While that was happening, I washed and hulled the berries, examining each one and cutting out any spoiled bits. Then I crushed them.


I put them in a large, heavy pot, stirred in the sugar, and brought it to a boil. Kept boiling briskly and stirring steadily until the juice registered 221 degrees F. on a candy thermometer. This is very tedious: The mixture gets up to 200 degrees quite rapidly; then it takes much longer to rise to 220; and that last little degree can take up to 15 more hot, steamy minutes. I don’t know why.


When it finally got there this time, I stirred in the pectin (4 tablespoons for 4 cups of berries and 4 cups of sugar), boiled for one more minute, turned off the heat and, as soon as the bubbling stopped, skimmed off all the pale pink froth.


I took my jars out of the pot of water they’d been sitting in, briefly drained them, filled them with the molten jam, and set the lids on, not too tight. The jars are hot, the lids are hot, the jam is hot. Easy to burn your fingers. I get Tom (poor sap) to help me with this step.

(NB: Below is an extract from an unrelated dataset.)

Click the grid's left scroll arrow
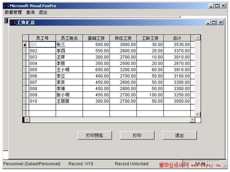The image size is (230, 172). pos(27,120)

Now comes the clever part. I don’t want to have my freezer filled with jam jars all year long, so they have to be treated so they’ll keep well at room temperature. This used to mean totally submerging the newly filled jars in boiling water, processing them for some time (hoping they don’t explode), and lifting them out to drain (hoping not to scald yourself or flood the kitchen). I was never brave enough to try this.

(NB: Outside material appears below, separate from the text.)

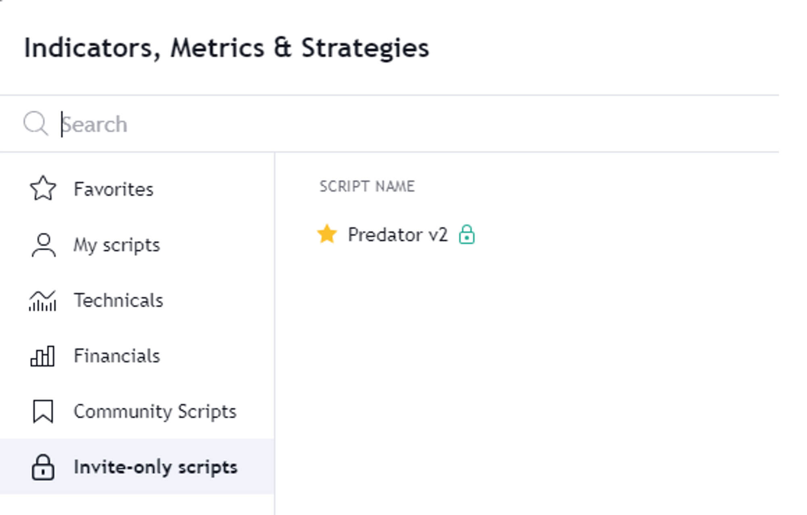The width and height of the screenshot is (807, 515).
Task: Show the Financials category text
Action: (x=117, y=356)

Then, one year, Tom bought me a steam processor (not entirely a sap: he loves strawberry jam). It changed my life, making preserving ever so much easier. You put a few cups (not gallons) of water in the broad base of the pan, bring it to a boil, set the filled jars on its rack.


Set the dome on top of the base, keep the heat high, and as soon as an 8-inch column of steam comes out of the vent holes on the side of the dome, count 15 minutes. You can just barely see the steam coming out, on the right of this photo:


As you take out the jars and they cool, you can hear each lid going “clonk” as it creates the vacuum that seals the jam against decay.


After 24 hours you tighten the lids, write the date on them, and – feeling like an intrepid and totally fulfilled pioneer woman putting up essential food for her family – tuck them in the pantry for a year’s worth of delicious eating.

And in July or August, you do it all again with peaches, except that they have pectin of their own and don’t need the commercial stuff. Then you also make some pineapple jam with the pectin you didn’t use for the strawberry jam. It’s crazy, maybe – but there’s something intensely satisfying about a pantry shelf lined with your own homemade goodies. (If I’ve really gone overboard, jam makes nice little hostess gifts.)